SOURCE -
########################################

Databases and Tables

Tables are a simple way to make structured data available across your organization. Tables are equivalent to Apache Spark DataFrames. This means that you can cache, filter, and perform any operations supported by DataFrames on tables. You can create a table using the Create Table UI or programmatically. You can query tables with Spark APIs and Spark SQL.

Databricks uses the Hive metastore to manage tables, and supports all file formats and Hive data sources.

Prerequisite

To create and view databases and tables, a cluster must be selected. By default, Databricks selects any running cluster to which you have access and selects the default database. You can change the cluster from the Database menu, create table UI, or view table UI.

View databases and tables

There are two types of tables in Databricks:

  • Global tables, which are accessible across all clusters.
  • Local tables, which are available only within one cluster.

Only global tables are visible in the Tables folder. See Create a table programmatically for information on table types.

########################################

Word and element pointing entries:
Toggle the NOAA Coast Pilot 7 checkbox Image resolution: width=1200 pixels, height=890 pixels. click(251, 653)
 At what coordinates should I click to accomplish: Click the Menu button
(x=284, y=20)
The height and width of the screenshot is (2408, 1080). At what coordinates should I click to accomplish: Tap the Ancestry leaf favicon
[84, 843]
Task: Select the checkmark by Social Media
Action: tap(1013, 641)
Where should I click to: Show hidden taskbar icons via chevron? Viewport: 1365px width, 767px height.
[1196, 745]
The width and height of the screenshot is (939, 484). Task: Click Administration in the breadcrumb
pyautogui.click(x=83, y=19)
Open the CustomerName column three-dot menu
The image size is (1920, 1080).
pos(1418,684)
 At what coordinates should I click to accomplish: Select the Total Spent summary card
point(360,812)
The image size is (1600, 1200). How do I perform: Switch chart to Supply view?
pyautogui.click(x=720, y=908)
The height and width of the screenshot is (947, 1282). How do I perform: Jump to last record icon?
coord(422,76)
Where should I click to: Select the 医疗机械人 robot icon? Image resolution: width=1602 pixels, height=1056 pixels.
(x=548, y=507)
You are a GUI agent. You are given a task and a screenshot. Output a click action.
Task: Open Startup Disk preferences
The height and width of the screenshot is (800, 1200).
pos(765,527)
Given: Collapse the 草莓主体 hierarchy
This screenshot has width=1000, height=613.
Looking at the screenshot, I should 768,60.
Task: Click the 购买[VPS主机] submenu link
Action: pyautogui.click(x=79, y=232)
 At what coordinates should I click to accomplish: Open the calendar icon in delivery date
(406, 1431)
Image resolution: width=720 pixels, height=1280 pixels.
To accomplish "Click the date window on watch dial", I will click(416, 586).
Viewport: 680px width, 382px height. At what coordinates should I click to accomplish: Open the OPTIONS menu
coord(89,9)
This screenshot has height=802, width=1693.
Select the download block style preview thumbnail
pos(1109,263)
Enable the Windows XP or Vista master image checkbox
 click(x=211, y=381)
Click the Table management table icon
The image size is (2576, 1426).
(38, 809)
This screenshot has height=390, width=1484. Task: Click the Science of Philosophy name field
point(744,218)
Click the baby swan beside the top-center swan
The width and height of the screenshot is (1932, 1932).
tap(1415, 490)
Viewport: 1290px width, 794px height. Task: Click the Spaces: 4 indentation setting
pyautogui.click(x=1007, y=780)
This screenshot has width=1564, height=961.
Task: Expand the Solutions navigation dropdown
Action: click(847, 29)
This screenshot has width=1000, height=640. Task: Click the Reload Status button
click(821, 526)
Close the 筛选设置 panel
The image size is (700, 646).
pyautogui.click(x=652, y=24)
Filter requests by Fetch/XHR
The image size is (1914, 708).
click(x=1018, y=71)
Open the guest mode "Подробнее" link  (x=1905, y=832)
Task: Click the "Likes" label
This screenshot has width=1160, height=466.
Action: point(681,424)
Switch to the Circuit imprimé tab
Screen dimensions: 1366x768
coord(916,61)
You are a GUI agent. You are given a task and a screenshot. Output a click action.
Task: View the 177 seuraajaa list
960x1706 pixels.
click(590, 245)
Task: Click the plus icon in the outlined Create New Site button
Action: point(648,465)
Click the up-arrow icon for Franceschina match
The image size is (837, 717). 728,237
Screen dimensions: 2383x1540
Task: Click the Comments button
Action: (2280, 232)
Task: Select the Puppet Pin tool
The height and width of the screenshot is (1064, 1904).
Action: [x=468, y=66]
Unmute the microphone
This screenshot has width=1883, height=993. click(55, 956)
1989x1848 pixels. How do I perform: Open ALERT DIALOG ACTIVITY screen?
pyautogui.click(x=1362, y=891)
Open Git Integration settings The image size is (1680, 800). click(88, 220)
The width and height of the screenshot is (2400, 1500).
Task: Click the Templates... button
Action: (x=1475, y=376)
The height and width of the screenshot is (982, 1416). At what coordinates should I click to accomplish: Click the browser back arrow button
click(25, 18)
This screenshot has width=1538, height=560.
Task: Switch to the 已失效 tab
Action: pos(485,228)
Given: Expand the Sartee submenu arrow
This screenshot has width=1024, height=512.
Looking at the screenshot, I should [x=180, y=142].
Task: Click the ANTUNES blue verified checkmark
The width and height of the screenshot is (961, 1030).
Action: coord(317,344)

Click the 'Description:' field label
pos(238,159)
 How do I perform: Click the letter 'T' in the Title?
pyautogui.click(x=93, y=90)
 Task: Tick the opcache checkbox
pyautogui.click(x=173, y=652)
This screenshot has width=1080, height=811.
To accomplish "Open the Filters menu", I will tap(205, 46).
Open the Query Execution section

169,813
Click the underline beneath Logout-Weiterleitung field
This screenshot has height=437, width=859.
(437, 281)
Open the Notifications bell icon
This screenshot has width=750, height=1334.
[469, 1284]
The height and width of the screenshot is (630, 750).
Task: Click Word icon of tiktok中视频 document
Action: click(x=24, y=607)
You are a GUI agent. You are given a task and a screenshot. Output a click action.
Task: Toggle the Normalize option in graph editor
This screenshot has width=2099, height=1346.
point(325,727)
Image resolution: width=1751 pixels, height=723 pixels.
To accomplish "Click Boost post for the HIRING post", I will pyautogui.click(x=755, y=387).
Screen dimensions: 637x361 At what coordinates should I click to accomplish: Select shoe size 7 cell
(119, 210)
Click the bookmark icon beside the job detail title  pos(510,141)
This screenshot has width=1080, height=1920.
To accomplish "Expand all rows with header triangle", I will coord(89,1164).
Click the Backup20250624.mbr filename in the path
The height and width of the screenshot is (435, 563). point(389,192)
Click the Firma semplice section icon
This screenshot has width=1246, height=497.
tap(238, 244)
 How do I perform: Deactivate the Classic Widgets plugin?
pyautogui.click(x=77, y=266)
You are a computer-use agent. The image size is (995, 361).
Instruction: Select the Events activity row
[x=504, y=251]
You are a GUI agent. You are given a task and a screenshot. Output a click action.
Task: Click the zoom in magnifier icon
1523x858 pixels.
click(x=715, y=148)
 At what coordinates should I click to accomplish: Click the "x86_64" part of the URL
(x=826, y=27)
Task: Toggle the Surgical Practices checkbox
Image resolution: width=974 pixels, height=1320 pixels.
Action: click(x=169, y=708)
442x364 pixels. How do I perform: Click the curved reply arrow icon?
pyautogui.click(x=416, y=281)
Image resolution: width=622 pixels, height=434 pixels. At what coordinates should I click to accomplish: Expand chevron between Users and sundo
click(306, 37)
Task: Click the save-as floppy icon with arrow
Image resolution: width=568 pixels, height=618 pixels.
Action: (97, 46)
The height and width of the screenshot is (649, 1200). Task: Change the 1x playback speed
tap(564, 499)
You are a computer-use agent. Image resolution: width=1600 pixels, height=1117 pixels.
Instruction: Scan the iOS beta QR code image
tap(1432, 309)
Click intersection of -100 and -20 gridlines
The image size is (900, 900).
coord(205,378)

########################################

PROMPT - In the text on databases and tables, repeat word for word the passage that starts at "Prerequisite" and ends after "view table UI.".

TASK ANSWER -
Prerequisite

To create and view databases and tables, a cluster must be selected. By default, Databricks selects any running cluster to which you have access and selects the default database. You can change the cluster from the Database menu, create table UI, or view table UI.